- PROBLEM 1: In the Medicare prescription coverage article, what does Tier 1 include?
- PROBLEM 2: Pick up the Medicare prescription coverage article where it stops and write what comes next.

- READING TEXT:
| Thu, May 31, 2012 @ 09:00 AM

Medicare won’t cover a prescription I need—what now?

Posted by Medicare Made Clear

Medicare won’t cover a prescription I need—what now?You’ve successfully navigated the waters of Medicare prescription drug coverage. You have a standalone Part D prescription drug plan or a Medicare Advantage plan with prescription drug coverage built in. But you’ve hit a roadblock: Medicare won’t cover one of your prescriptions. Here are 4 things to consider if this happens to you or a loved one.

1. Have you looked at your plan’s formulary lately?

A formulary is the list of drugs your plan will cover. Put simply, you won’t get help with the cost of a drug that is not covered by your plan.  For example, a plan may cover only certain cholesterol-reducing drugs. If the specific drug you take isn’t covered by a plan, the plan won’t help you with the cost of that drug. However, your plan may cover a similar drug. Talk to your doctor to find out more. Remember that formularies can change from year-to-year, as well.

Some drugs also have special requirements that must be met before the plan will cover them. Be sure you understand terms like Prior Authorization, Quantity Limits and Step Therapy. If you don’t get approval from your plan for a drug with a requirement or limit before using it, you may have to pay the full cost of the drug. Many of these terms go hand-in-hand with the term “tier.” Briefly, the drug tiers in your plan’s formulary generally refer to how expensive they are. Tier 1 includes the least expensive drugs, while Tier 5 has unique and/or very high-cost drugs.

2. Should you request a coverage determination?

You’ve looked at your plan formulary. You’ve talked to your doctor about other drugs that might work for you. If you still think your drug should be covered by your plan, it might be time for a coverage determination. Basically, if you’re looking for a coverage determination, you and your doctor will need to give your plan more information so the plan can determine if your drug will be covered. For example, your plan might need to know how a drug will be used. Another type of coverage determination, called an exception, might be the way to go if you think your drug should be covered but it isn’t. Be sure to read your plan materials carefully to find out the specific rules for coverage determinations and exceptions. Look for things like:

  • Any contact information you need to include when you contact your plan. This might include you, your doctor and/or your representative.

- DATA FOR ANALYSIS:
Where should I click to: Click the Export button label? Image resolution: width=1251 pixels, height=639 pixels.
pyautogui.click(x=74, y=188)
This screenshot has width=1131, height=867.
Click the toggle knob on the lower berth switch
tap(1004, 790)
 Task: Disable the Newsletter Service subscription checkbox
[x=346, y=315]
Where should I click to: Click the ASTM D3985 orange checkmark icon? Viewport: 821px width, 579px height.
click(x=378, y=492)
...
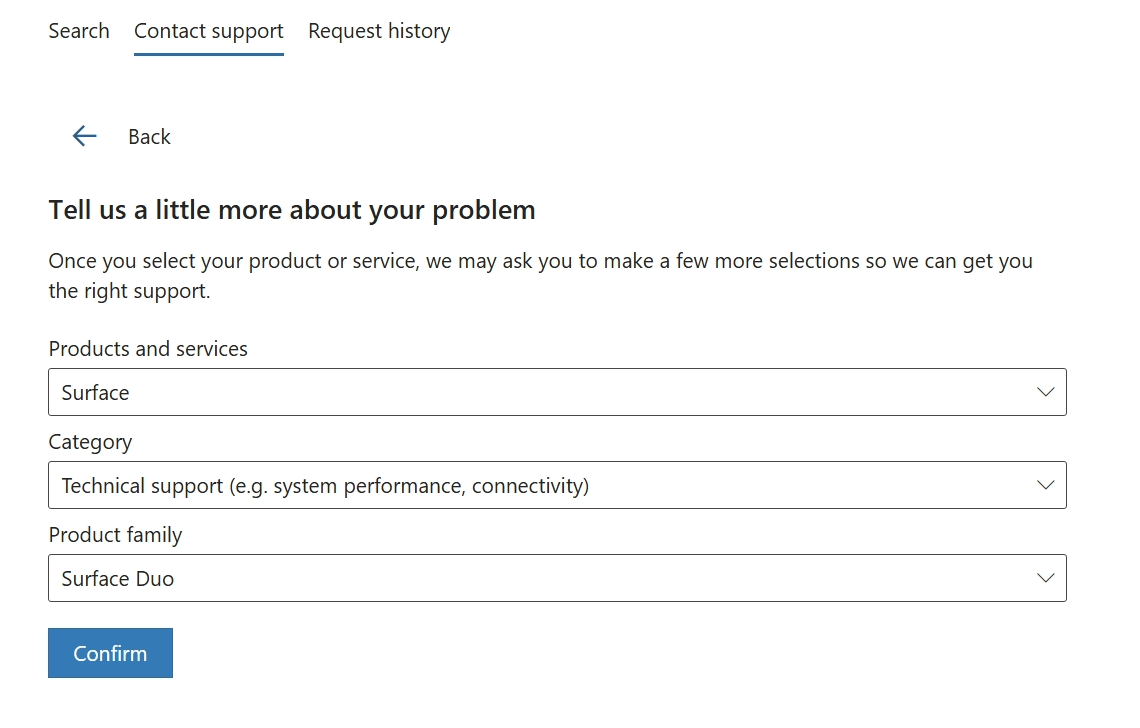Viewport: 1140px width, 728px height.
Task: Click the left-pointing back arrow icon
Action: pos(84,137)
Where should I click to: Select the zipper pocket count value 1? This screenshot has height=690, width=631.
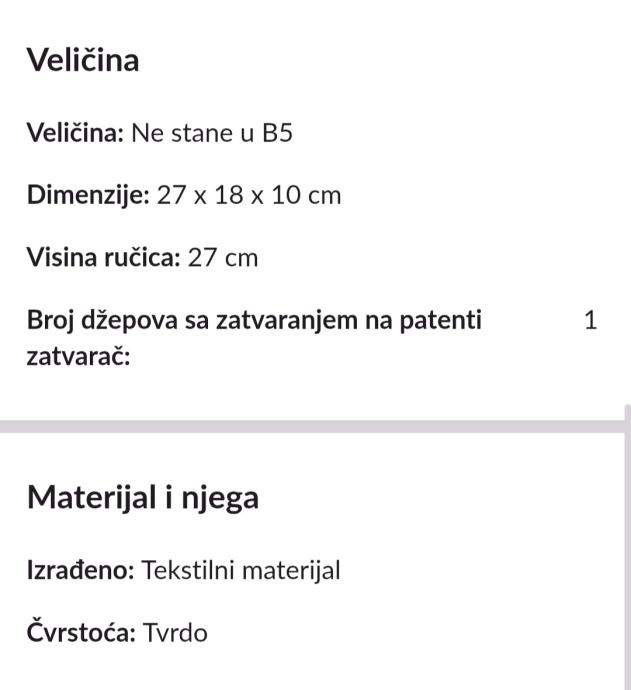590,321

- TASK ANSWER 1: The least expensive drugs.

- TASK ANSWER 2:
  • Whether you need to request or download special forms to include with your request.
  • Whether you need a written statement from your doctor to support your request.
  • Whether or not you can complete your request online.

3. Do I have the right to an appeal?

If the results of your request for a coverage determination weren’t what you were hoping for, you can ask your plan to look at their decision again. This is called an appeal or plan “redetermination.” Check your plan materials for more information on the steps you need to take to make an appeal. Make sure you pay attention to details like whether or not you need to submit your appeal in writing, and if there are special forms you need to request or download. You might be under a time limit to file your appeal, so be sure to check this, too.

And what if your plan still says “no”? Most plans have a follow-up appeals process. Check your plan materials to see what this might be.

4. How do I know if I need to file a grievance?

What if your request wasn’t handled well? Then it might be worth your while to file a grievance. One example might be if your plan didn’t get back to you within the required time frame. Each plan handles grievances a bit differently, so check your plan materials to see what your plan requires. Is there a special phone number for grievances, or can you submit a formal complaint in the mail?

It’s all about information.

Your Part D prescription drug coverage has rules and requirements for which drugs it covers and why. It is important that you know these rules so you can understand why your plan might not cover the prescriptions you need. Not only will this help you understand your coverage better, but it can also help you decide if you need to look at different coverage that better meets your needs.

For more information, contact the Medicare helpline 24 hours a day, seven days a week at 1-800-MEDICARE (1-800-633-4227), TTY 1-877-486-2048. If you have questions about Medicare Made Clear call 1-877-619-5582, TTY 711, 8 a.m. – 8 p.m. local time, seven days a week.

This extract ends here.